WHEREAS, the Company wishes to enter into an agreement with the
Executive governing the terms and conditions of his employment, and the
Executive is willing to be employed on the terms and conditions set forth in
this Agreement;
NOW THEREFORE, in consideration of the promises and the mutual
covenants hereinafter set forth, and other good and valuable consideration, the
receipt and sufficiency of which is hereby acknowledged, the parties hereby
agree as follows:
1. EMPLOYMENT. The Company shall employ the Executive, and the
Executive shall serve in the full-time employ of the Company, on the terms and
subject to the conditions set forth in this Agreement. The Executive shall serve
in the position of Chief Financial Officer with duties and responsibilities
customary for that position plus any additional duties and responsibilities
which may be assigned to the Executive from time to time by the Board of
Directors or the Chief Executive Officer of the Company. Executive's duties will
include, but are not limited to, preparing regulatory reports, handling
accounting functions and preparing financial projections. The Executive shall
devote his best efforts and all of his business time and attention to the
business of the Company. Executive shall not engage in any other business
activity (except the management of personal investments and charitable and civic
activities that in the aggregate do not interfere with the performance of
Executive's duties) without first obtaining the written consent of the Board or
Directors, and such consent shall not unreasonably be withheld. Executive
further agrees to abide by all by-laws, policies, practices, procedures, or
rules of the Company. The Executive shall perform his duties and
responsibilities under the direction and supervision of, and shall report
directly to, the Chief Executive Officer of the Company or such other officer as
the Chief Executive Officer determines.

_SUPPLIED DATA_:
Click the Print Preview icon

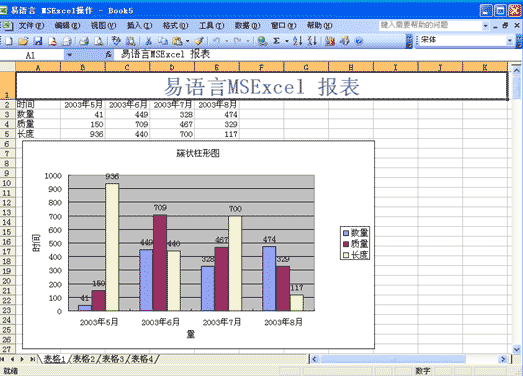pyautogui.click(x=99, y=41)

_EXERCISES_:
A) According to the employment agreement excerpt, in what position will the Executive serve?
B) Write the continuation of the employment agreement, starting after its final sentence.
The data stands apart from the employment agreement text.

_THE ANSWERS_:
A) Chief Financial Officer.

B)
2. TERM. The term of this Agreement shall be continuous from and
after the Effective Date for a period of two (2) years, unless extended in
writing by both the Company and the Executive or earlier terminated in
accordance with Section 4 ("the Term").
3. COMPENSATION. During the Term of this Agreement, the Executive
shall be compensated by the Company as follows:
(a) Annual Base Salary. The Company shall pay Executive
an annual base salary for the Executive's actual period of employment at a rate
of Eighty Thousand Dollars ($80,000) per year commencing from and after the
Effective Date. Executive's annual base salary shall increase to a rate of
Ninety Thousand Dollars ($90,000) per year commencing on June 1, 2003. The
Executive's base salary shall be paid in accordance with the Company's normal
payroll policies for senior management as are from time to time in effect. The
Company agrees to reconsider compensation upon receipt of licensing revenues.
{PAGE}
Employment Agreement
Kerry Palmer/Helix BioMedix, Inc.
Page 2
(b) Vacation and Fringe Benefits. During the Executive's
actual period of employment, the Executive shall be eligible for three (3)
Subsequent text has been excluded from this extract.